WORK INSTRUCTIONS :: Your task is to print each entry exactly as written.

MATERIAL FOR THIS EXERCISE ::
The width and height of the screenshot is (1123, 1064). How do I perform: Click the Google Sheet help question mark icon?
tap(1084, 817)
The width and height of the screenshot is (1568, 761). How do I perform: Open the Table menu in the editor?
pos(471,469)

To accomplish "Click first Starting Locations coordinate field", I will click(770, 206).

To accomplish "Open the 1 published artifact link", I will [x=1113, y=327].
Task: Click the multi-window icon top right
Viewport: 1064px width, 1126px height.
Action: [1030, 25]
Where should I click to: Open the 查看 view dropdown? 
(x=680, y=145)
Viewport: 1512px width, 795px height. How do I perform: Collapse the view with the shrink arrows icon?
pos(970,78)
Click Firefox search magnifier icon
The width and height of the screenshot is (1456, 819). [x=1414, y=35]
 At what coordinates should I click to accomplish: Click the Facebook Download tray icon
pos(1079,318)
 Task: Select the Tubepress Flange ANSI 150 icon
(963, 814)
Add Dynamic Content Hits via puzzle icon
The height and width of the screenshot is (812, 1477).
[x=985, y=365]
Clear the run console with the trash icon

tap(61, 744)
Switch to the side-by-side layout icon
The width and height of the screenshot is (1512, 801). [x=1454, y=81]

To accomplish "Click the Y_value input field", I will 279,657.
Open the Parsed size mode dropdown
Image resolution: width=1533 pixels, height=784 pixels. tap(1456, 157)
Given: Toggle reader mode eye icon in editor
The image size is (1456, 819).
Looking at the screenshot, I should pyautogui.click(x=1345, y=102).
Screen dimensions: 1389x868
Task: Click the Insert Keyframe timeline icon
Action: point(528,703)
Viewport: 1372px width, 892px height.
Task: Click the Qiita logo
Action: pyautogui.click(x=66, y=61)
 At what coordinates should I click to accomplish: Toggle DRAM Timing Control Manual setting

RESPONSE TO THE EXERCISE ::
The width and height of the screenshot is (1123, 1064). How do I perform: Click the Google Sheet help question mark icon?
tap(1084, 817)
The width and height of the screenshot is (1568, 761). How do I perform: Open the Table menu in the editor?
pos(471,469)

To accomplish "Click first Starting Locations coordinate field", I will click(770, 206).

To accomplish "Open the 1 published artifact link", I will [x=1113, y=327].
Task: Click the multi-window icon top right
Viewport: 1064px width, 1126px height.
Action: [1030, 25]
Where should I click to: Open the 查看 view dropdown? 
(x=680, y=145)
Viewport: 1512px width, 795px height. How do I perform: Collapse the view with the shrink arrows icon?
pos(970,78)
Click Firefox search magnifier icon
The width and height of the screenshot is (1456, 819). [x=1414, y=35]
 At what coordinates should I click to accomplish: Click the Facebook Download tray icon
pos(1079,318)
 Task: Select the Tubepress Flange ANSI 150 icon
(963, 814)
Add Dynamic Content Hits via puzzle icon
The height and width of the screenshot is (812, 1477).
[x=985, y=365]
Clear the run console with the trash icon

tap(61, 744)
Switch to the side-by-side layout icon
The width and height of the screenshot is (1512, 801). [x=1454, y=81]

To accomplish "Click the Y_value input field", I will 279,657.
Open the Parsed size mode dropdown
Image resolution: width=1533 pixels, height=784 pixels. tap(1456, 157)
Given: Toggle reader mode eye icon in editor
The image size is (1456, 819).
Looking at the screenshot, I should pyautogui.click(x=1345, y=102).
Screen dimensions: 1389x868
Task: Click the Insert Keyframe timeline icon
Action: point(528,703)
Viewport: 1372px width, 892px height.
Task: Click the Qiita logo
Action: pyautogui.click(x=66, y=61)
 At what coordinates should I click to accomplish: Toggle DRAM Timing Control Manual setting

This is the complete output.